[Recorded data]
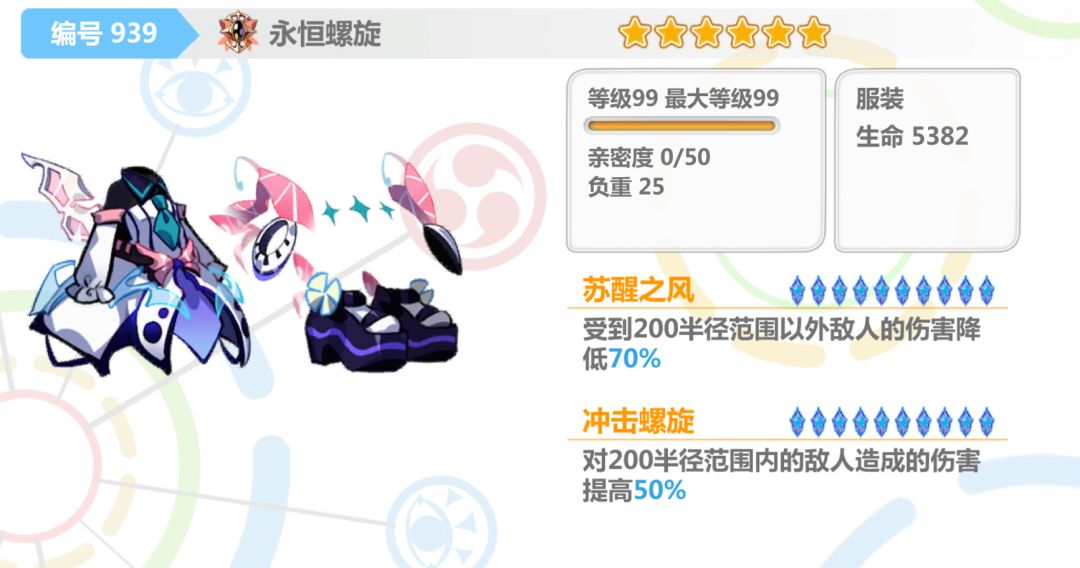Click the 永恒螺旋 costume name title
The height and width of the screenshot is (568, 1080).
tap(325, 33)
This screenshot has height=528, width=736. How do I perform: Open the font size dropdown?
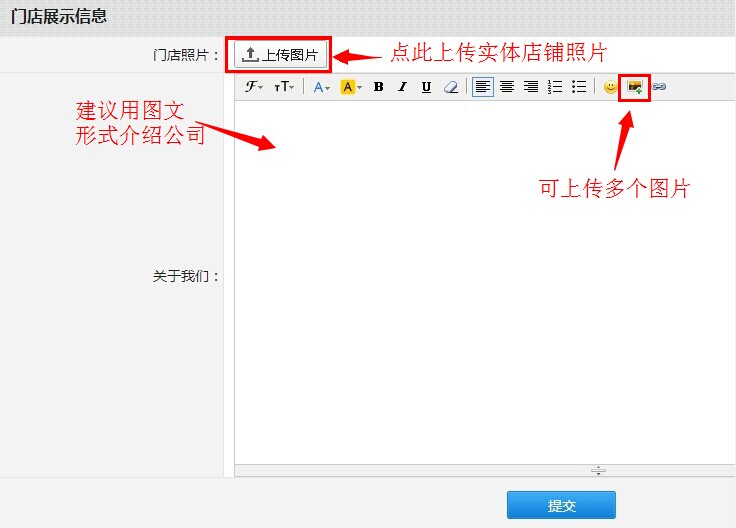tap(285, 87)
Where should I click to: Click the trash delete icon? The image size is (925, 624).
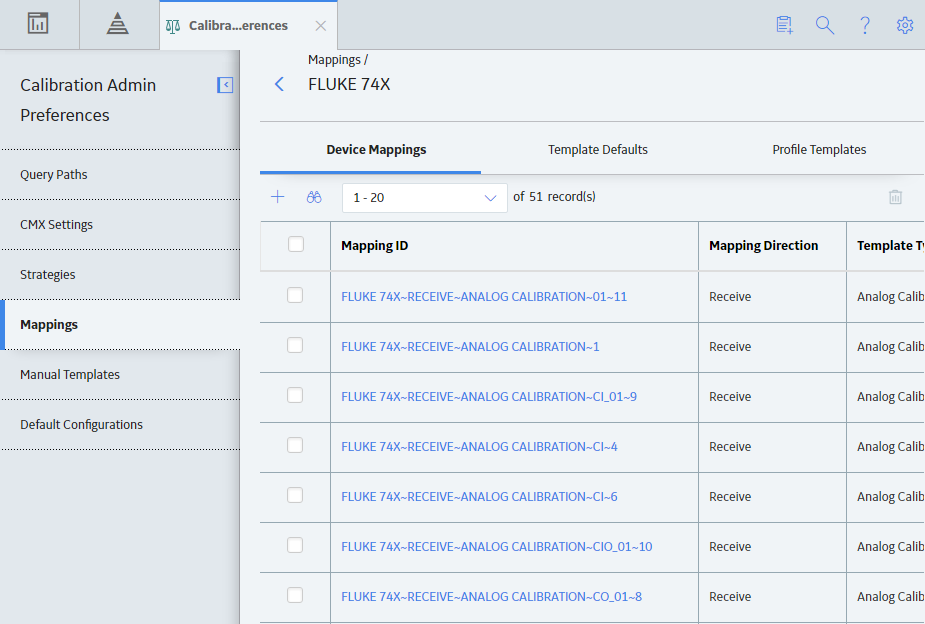[895, 197]
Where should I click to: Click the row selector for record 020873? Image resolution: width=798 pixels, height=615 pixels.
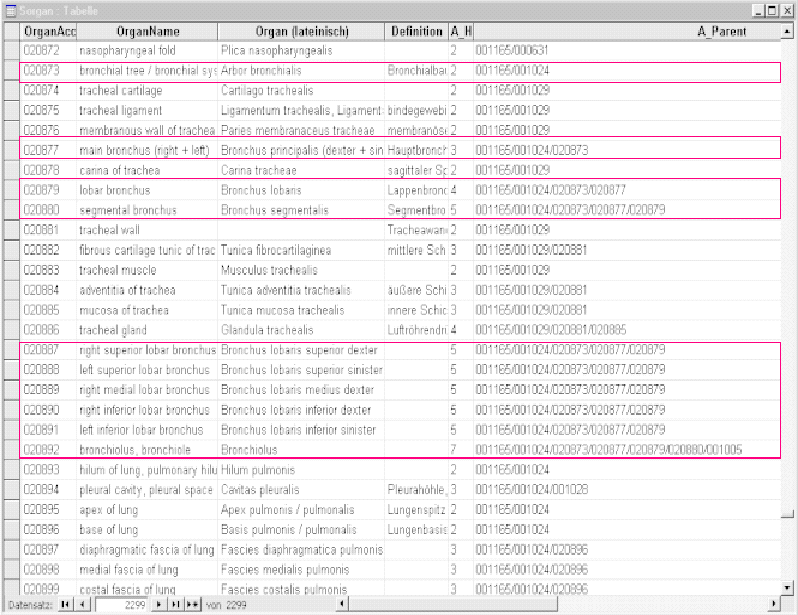click(11, 71)
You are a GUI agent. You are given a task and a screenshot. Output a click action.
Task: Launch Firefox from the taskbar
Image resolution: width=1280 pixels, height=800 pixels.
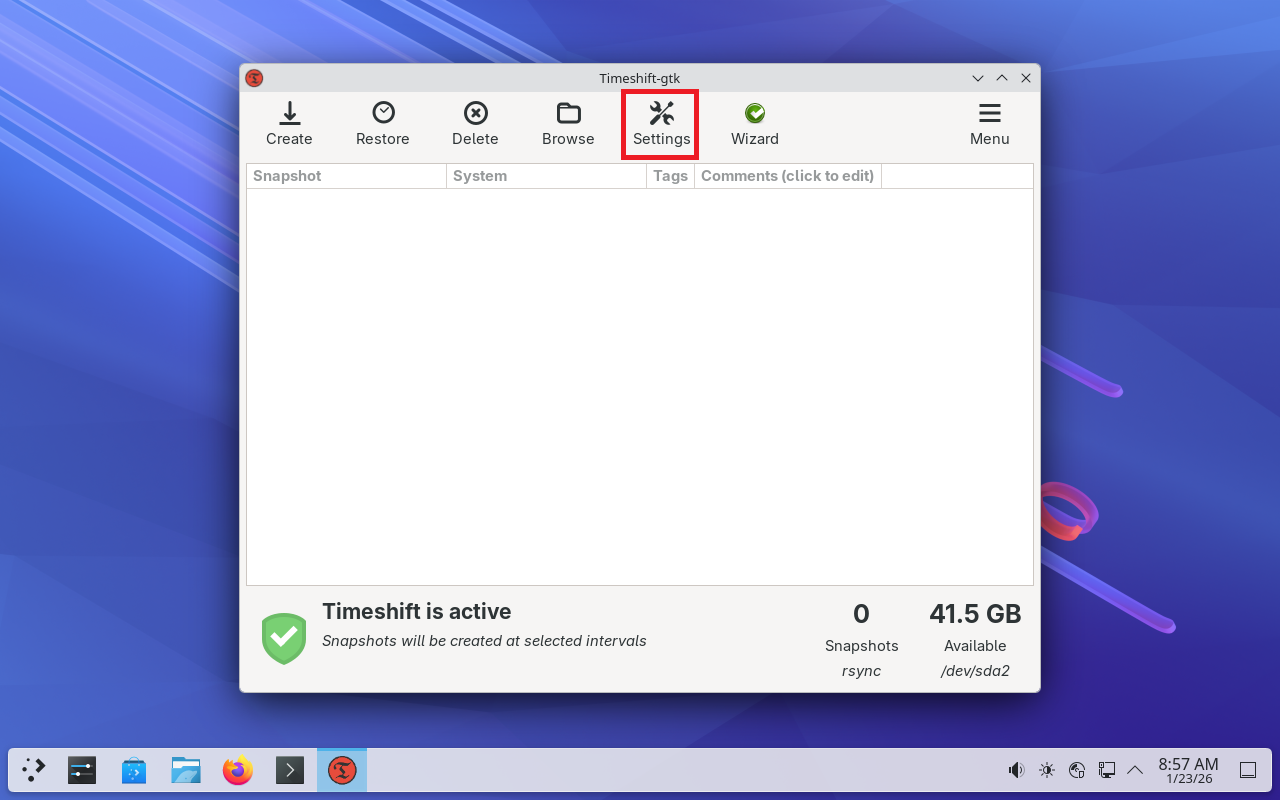click(x=238, y=770)
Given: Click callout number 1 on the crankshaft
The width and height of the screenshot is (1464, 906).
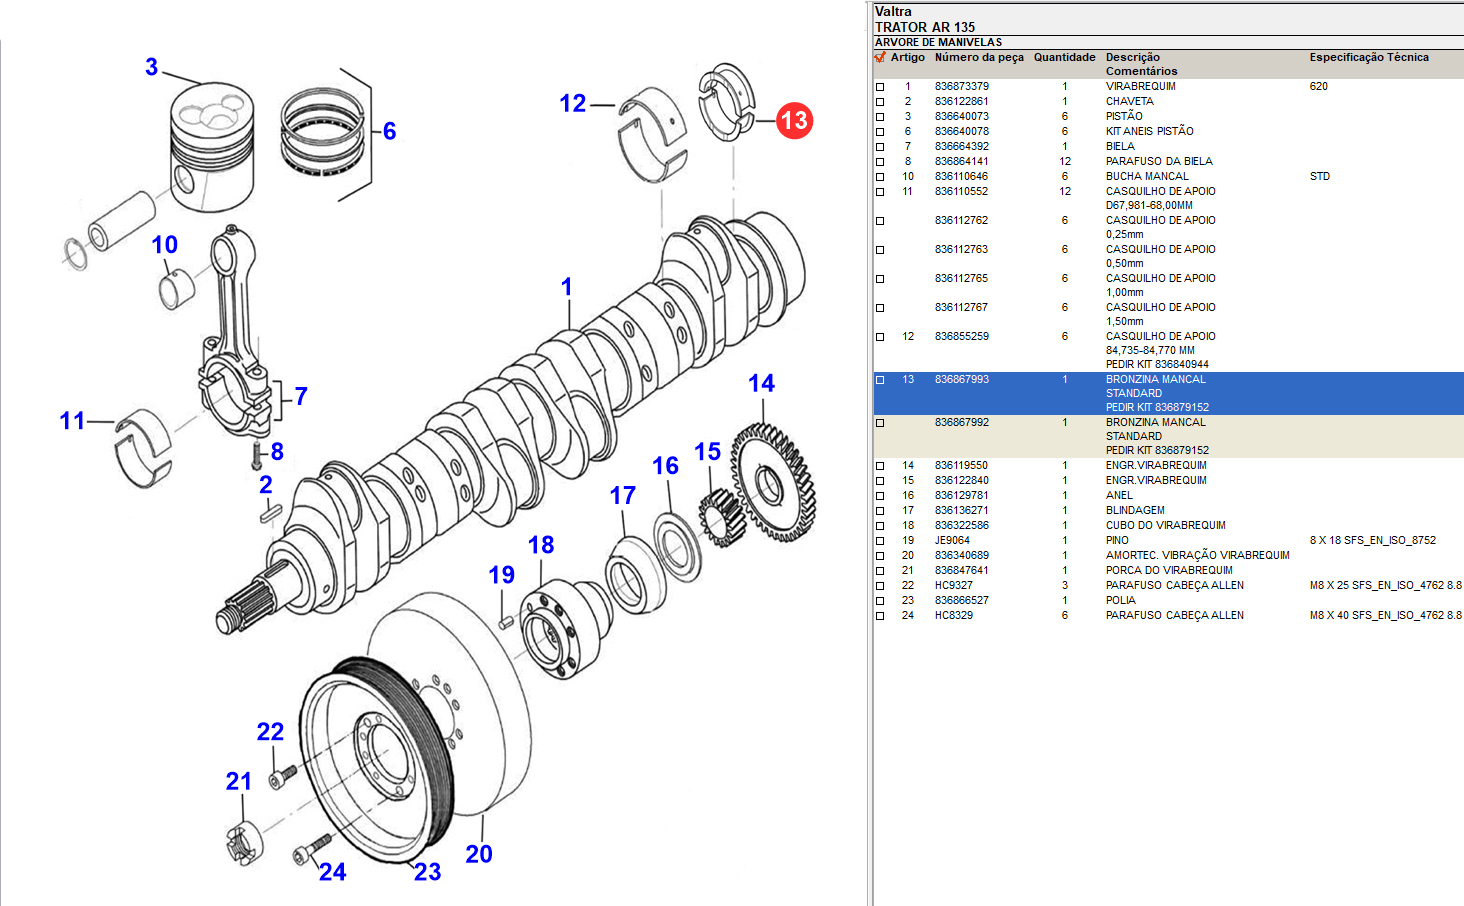Looking at the screenshot, I should click(567, 287).
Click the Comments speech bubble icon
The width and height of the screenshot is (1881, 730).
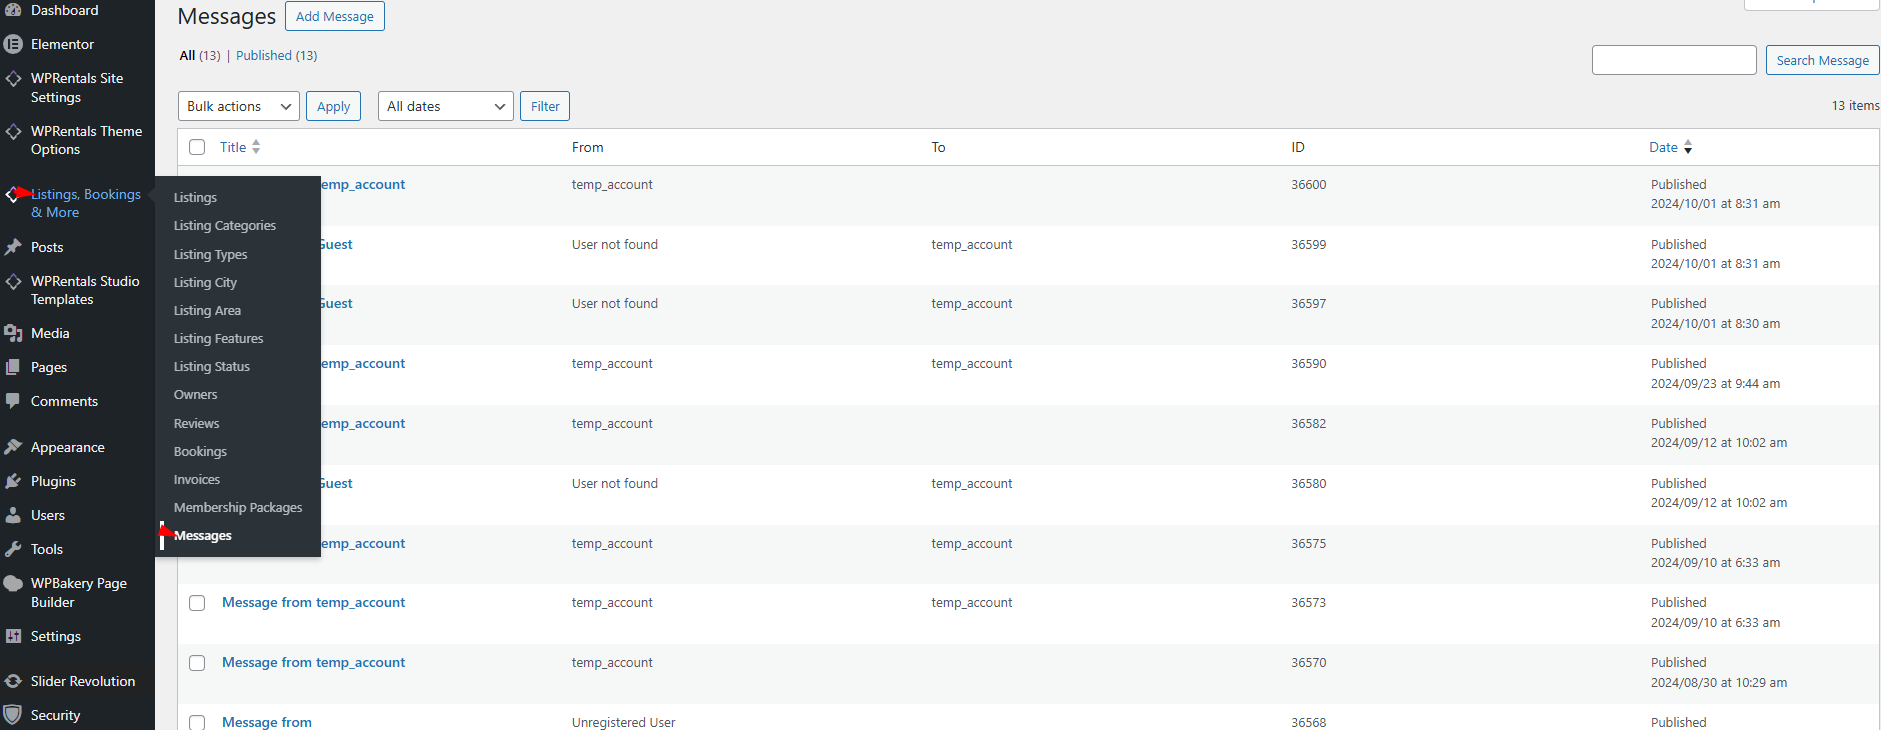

_WHAT TO DO_: Nothing but the lines from the one containing "This screenshot has" through the last line of the records should appear in the copy, exactly as written and without pictures.

_RESPONSE AREA_:
This screenshot has height=528, width=736. How do I perform: Open the font size dropdown?
tap(285, 87)
Where should I click to: Click the trash delete icon? The image size is (925, 624).
[895, 197]
Where should I click to: Click the row selector for record 020873? Image resolution: width=798 pixels, height=615 pixels.
click(11, 71)
You are a GUI agent. You are given a task and a screenshot. Output a click action.
Task: Launch Firefox from the taskbar
Image resolution: width=1280 pixels, height=800 pixels.
click(x=238, y=770)
Given: Click callout number 1 on the crankshaft
The width and height of the screenshot is (1464, 906).
Looking at the screenshot, I should click(567, 287).
Click the Comments speech bubble icon
The width and height of the screenshot is (1881, 730).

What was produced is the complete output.